Excerpted data Start Marker

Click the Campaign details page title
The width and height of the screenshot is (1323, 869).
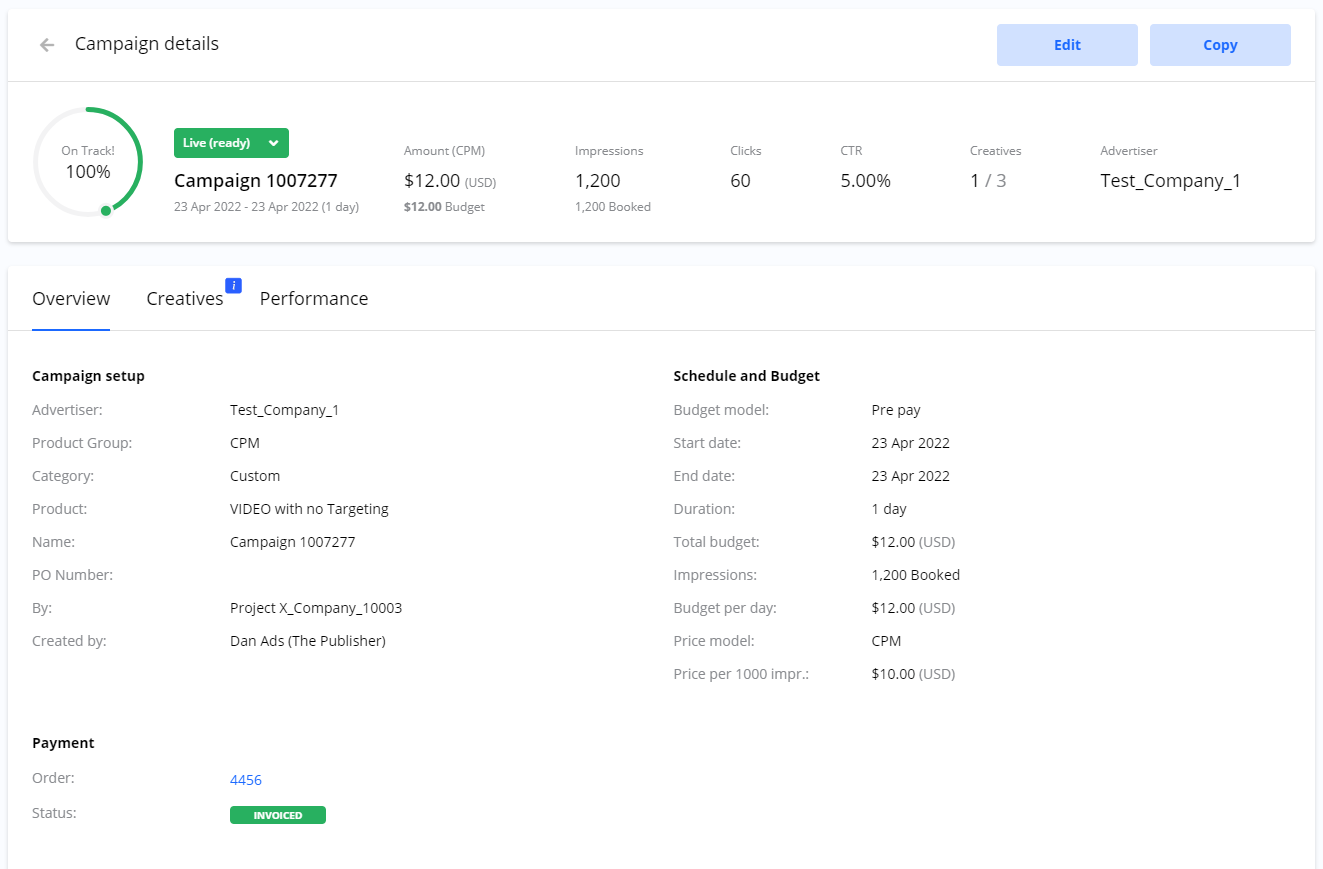(147, 44)
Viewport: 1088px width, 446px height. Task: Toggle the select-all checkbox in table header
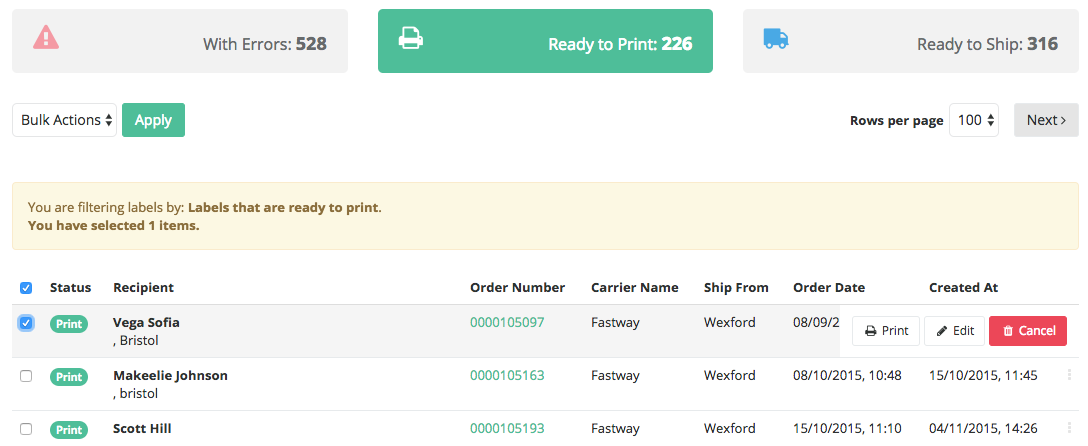coord(26,288)

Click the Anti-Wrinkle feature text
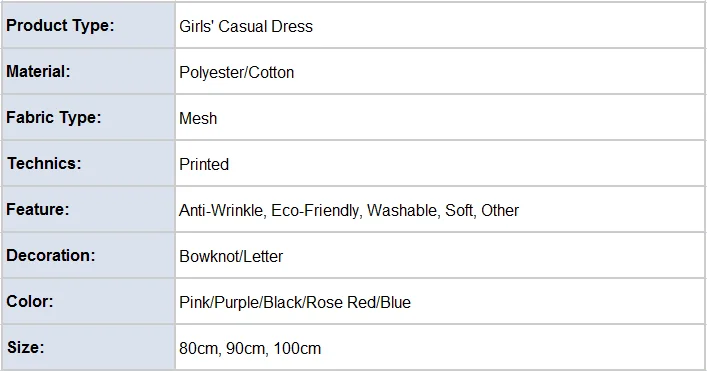click(221, 210)
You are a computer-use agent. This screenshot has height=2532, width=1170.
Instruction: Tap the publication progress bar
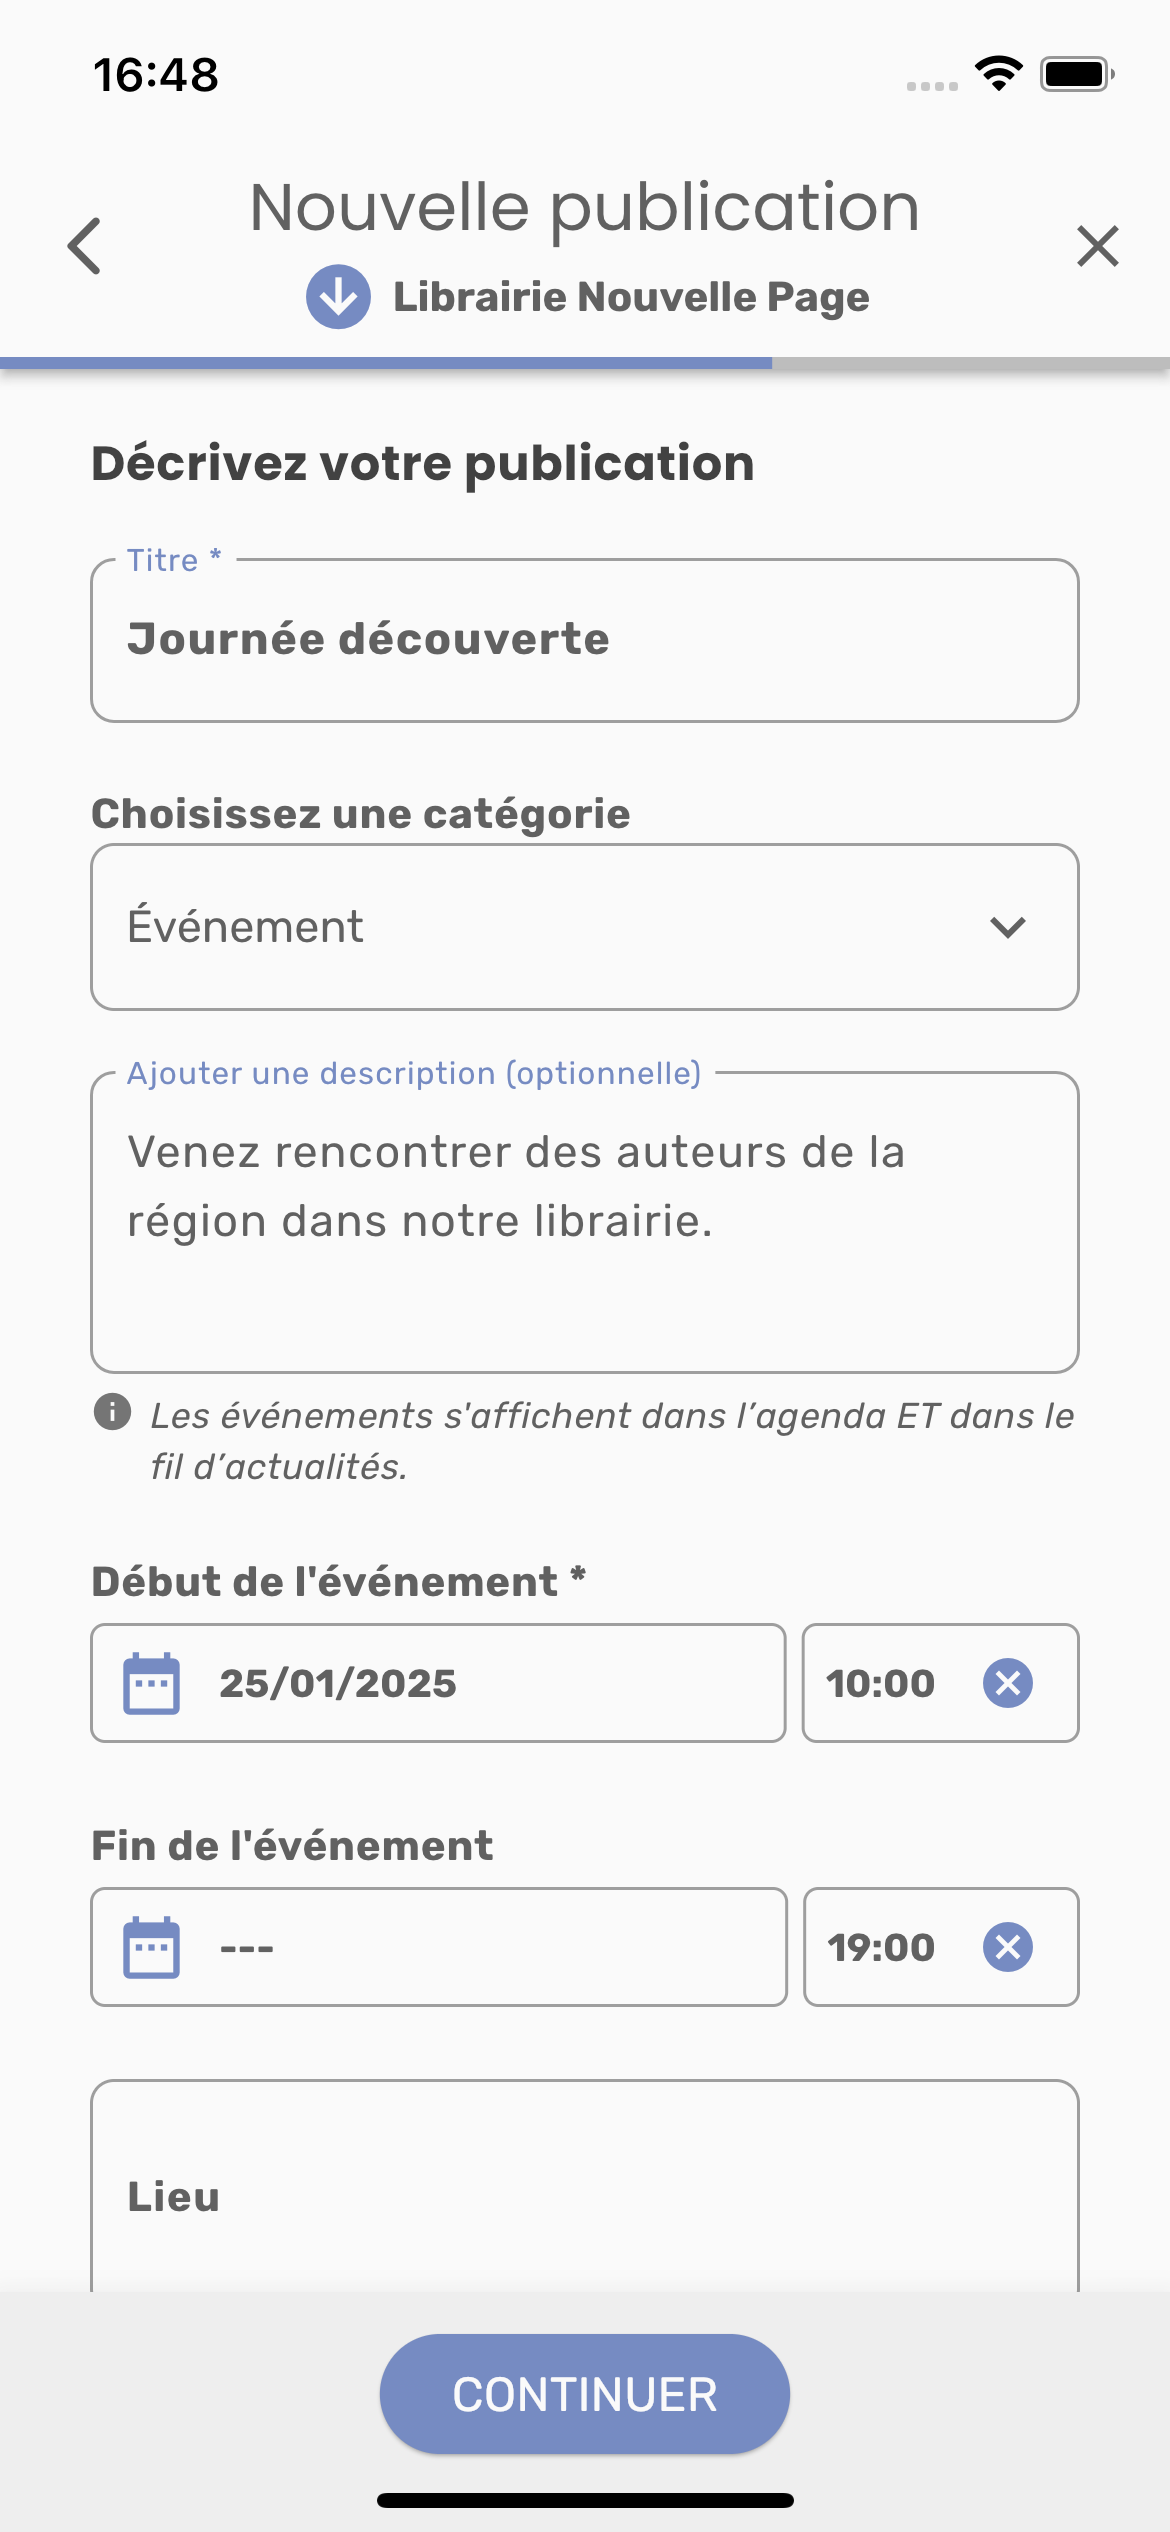[584, 363]
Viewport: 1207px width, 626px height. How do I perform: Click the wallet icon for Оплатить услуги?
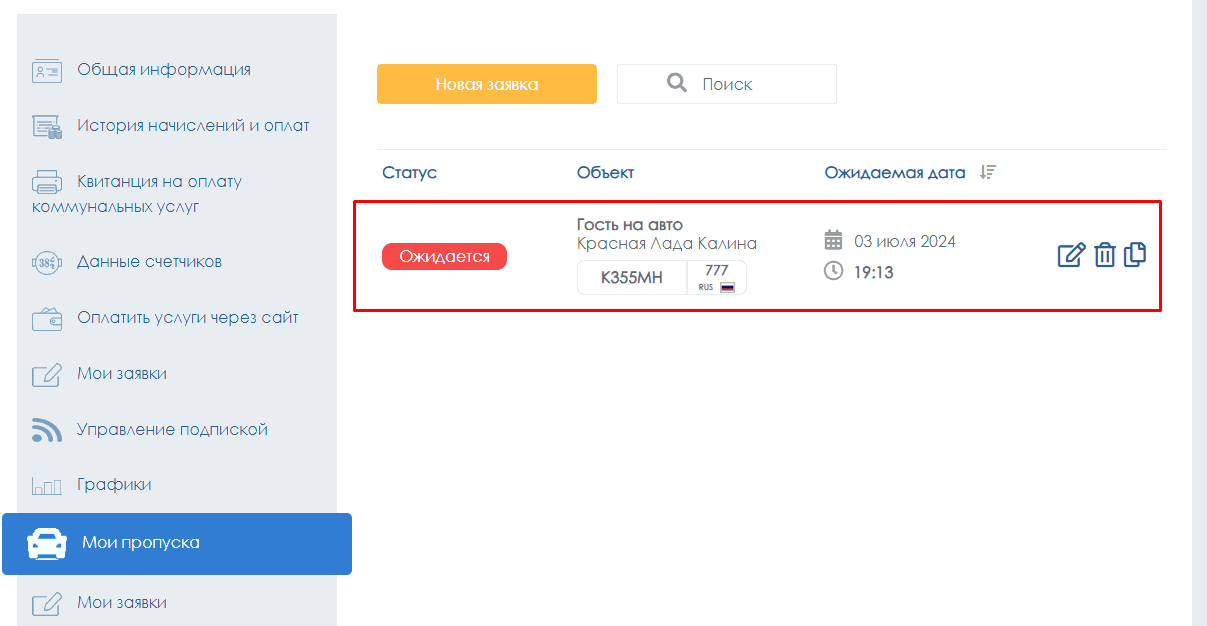point(47,319)
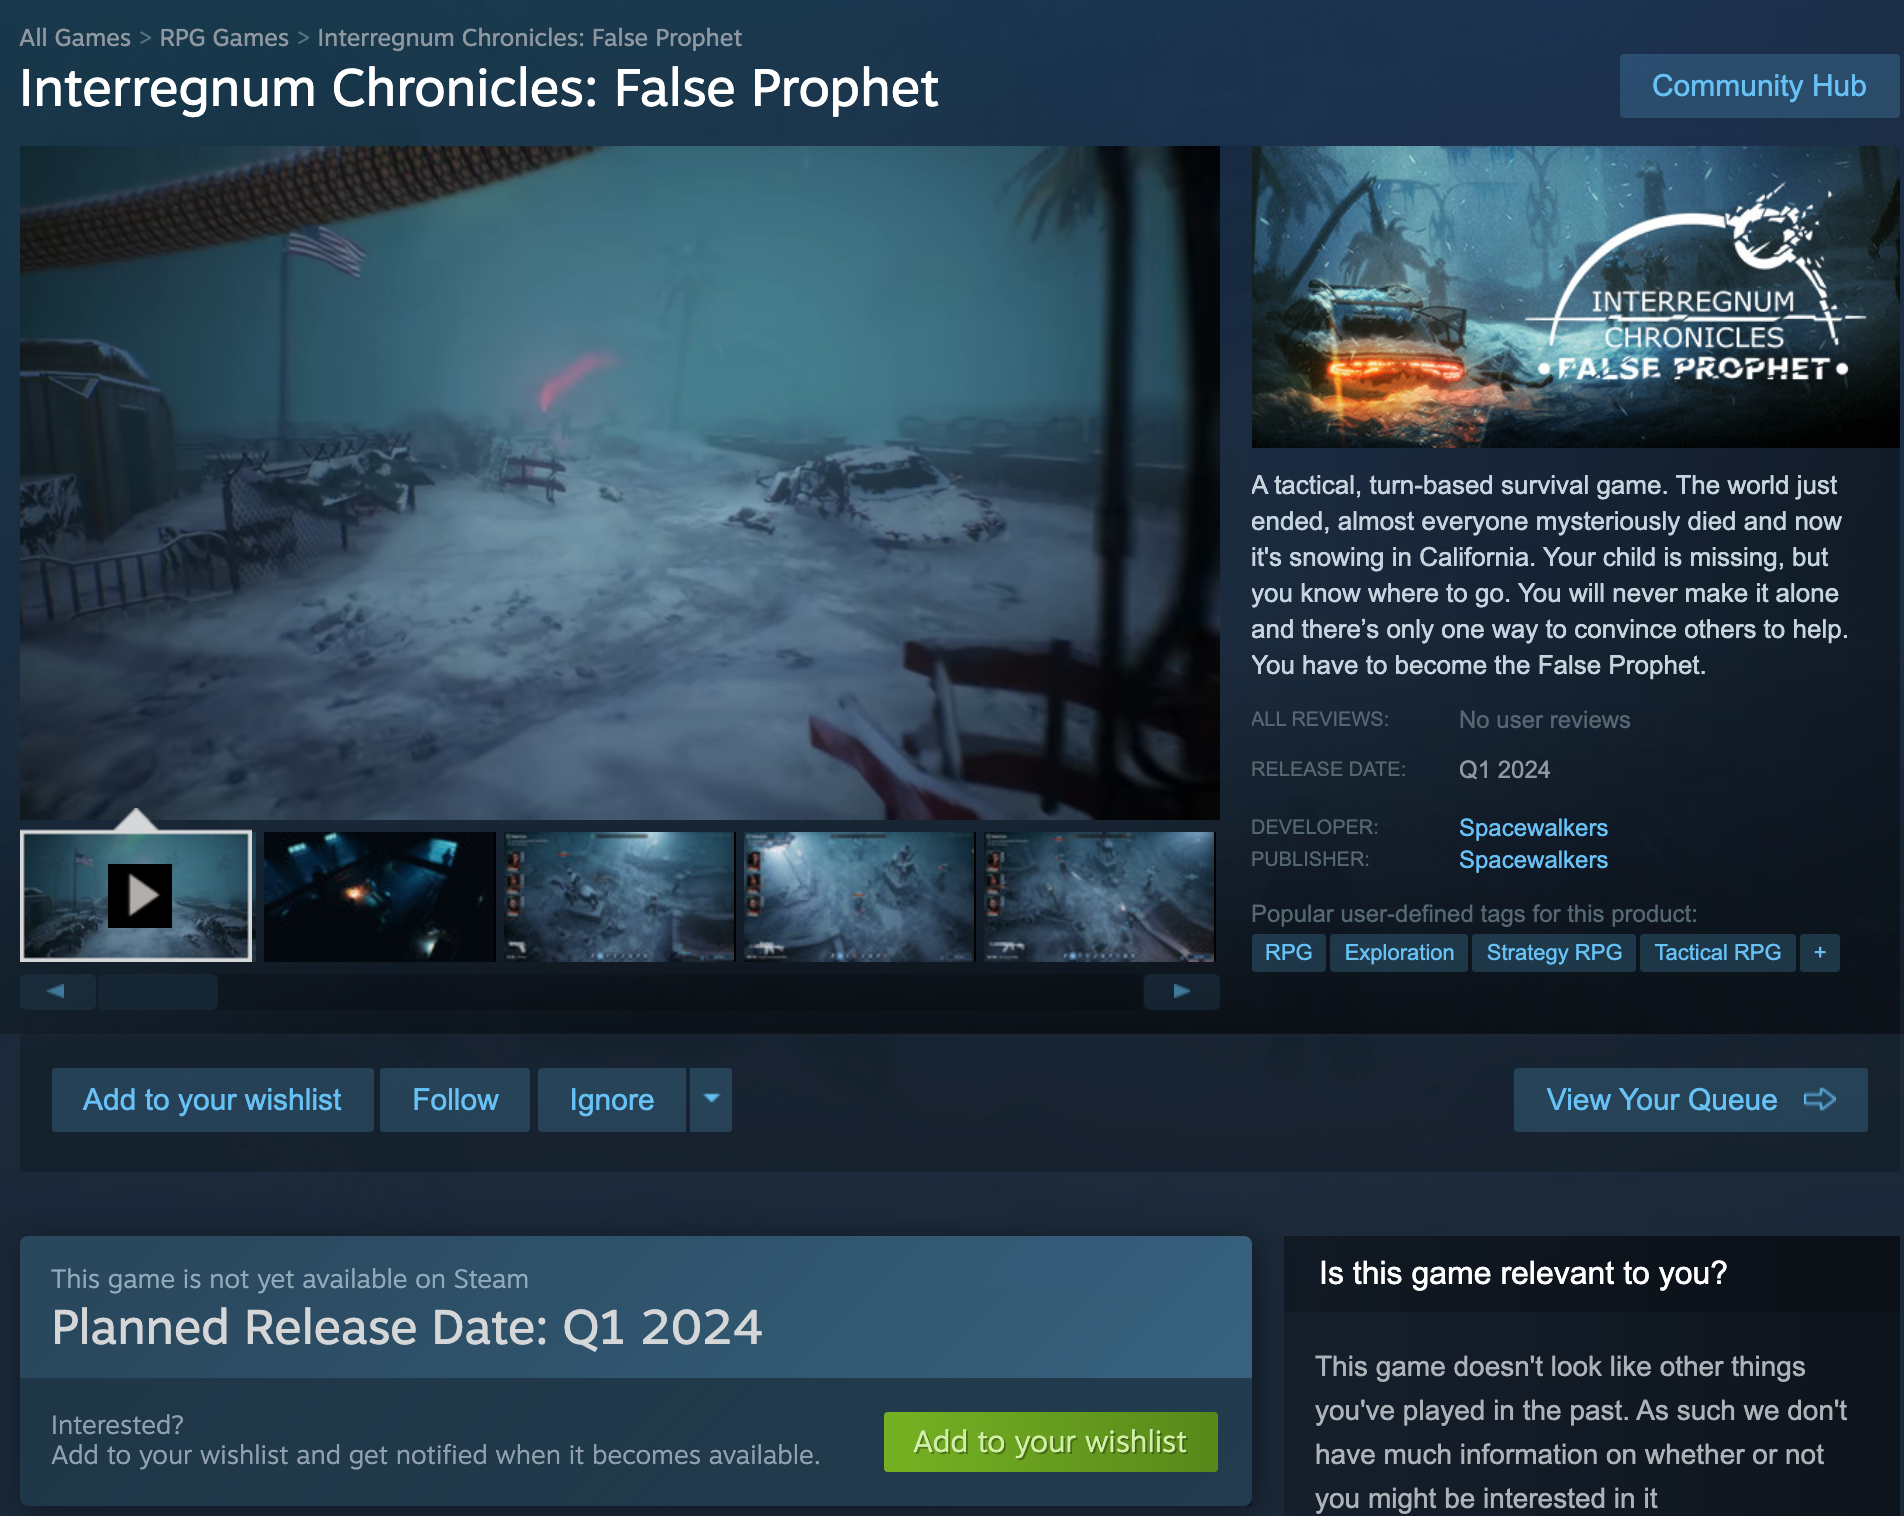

Excerpted data End Marker

Repeat only the lines from the one with "You are a computer-use" through the end of the data, both included and exactly as written. Pictures stay out of the copy.

● **Written solution**
You are a computer-use agent. This screenshot has height=2532, width=1170.
Instruction: Tap the publication progress bar
[584, 363]
Viewport: 1207px width, 626px height. How do I perform: Click the wallet icon for Оплатить услуги?
point(47,319)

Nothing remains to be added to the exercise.